(Data shown)

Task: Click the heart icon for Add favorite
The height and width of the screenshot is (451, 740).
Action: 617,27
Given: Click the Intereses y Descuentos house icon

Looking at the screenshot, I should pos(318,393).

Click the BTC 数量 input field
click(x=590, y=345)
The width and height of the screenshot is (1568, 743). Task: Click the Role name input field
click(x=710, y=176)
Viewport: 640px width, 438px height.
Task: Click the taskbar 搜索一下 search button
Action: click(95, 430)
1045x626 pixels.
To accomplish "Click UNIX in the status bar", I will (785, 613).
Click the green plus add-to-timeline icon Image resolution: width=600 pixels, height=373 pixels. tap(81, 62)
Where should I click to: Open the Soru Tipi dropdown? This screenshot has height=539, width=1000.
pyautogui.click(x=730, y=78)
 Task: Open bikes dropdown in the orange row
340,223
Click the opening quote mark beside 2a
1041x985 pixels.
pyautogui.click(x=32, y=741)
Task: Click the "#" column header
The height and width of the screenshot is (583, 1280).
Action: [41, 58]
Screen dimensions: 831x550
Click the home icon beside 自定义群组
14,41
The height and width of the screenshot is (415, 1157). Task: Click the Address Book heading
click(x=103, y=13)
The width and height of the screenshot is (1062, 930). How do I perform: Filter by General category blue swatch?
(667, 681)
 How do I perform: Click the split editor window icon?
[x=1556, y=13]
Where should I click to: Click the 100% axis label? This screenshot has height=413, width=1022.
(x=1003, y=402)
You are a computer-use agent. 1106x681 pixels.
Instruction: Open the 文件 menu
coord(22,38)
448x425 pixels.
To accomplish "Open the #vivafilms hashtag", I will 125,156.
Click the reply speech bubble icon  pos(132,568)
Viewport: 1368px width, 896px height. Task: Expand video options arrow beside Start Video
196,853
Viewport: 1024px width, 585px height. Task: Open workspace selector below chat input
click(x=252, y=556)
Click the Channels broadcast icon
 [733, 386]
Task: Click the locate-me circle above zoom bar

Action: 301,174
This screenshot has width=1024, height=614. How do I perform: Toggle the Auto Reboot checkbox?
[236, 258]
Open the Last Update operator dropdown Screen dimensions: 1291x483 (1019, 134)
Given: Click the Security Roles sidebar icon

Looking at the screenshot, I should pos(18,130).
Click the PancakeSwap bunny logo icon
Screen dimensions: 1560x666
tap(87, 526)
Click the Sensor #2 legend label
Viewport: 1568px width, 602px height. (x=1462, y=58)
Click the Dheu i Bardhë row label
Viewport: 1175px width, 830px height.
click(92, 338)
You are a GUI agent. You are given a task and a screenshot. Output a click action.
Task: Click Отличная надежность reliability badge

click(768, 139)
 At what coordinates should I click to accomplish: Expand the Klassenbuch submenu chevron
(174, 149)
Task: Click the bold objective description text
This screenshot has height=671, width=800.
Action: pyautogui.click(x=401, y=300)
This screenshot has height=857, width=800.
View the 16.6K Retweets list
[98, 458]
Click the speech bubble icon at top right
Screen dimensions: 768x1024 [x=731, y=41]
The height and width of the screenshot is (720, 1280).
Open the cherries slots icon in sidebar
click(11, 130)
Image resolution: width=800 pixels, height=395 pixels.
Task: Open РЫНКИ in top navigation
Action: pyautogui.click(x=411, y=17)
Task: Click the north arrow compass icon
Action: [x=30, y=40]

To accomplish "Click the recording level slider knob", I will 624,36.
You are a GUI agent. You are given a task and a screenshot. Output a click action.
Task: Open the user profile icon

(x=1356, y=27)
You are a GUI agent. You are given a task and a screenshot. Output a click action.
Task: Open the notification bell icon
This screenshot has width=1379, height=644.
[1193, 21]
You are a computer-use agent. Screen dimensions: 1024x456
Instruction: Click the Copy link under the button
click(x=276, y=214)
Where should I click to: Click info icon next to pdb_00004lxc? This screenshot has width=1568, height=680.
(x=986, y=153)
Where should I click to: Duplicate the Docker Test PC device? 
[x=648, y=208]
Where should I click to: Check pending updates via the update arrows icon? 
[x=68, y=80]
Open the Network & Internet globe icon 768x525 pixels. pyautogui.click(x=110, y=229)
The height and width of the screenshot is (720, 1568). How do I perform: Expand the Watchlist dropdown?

(End Data shown)

§ Problem: The required output is every line above that contains the string "will".

§ Expected answer:
To accomplish "Click UNIX in the status bar", I will (785, 613).
To accomplish "Open the #vivafilms hashtag", I will 125,156.
To accomplish "Click the recording level slider knob", I will 624,36.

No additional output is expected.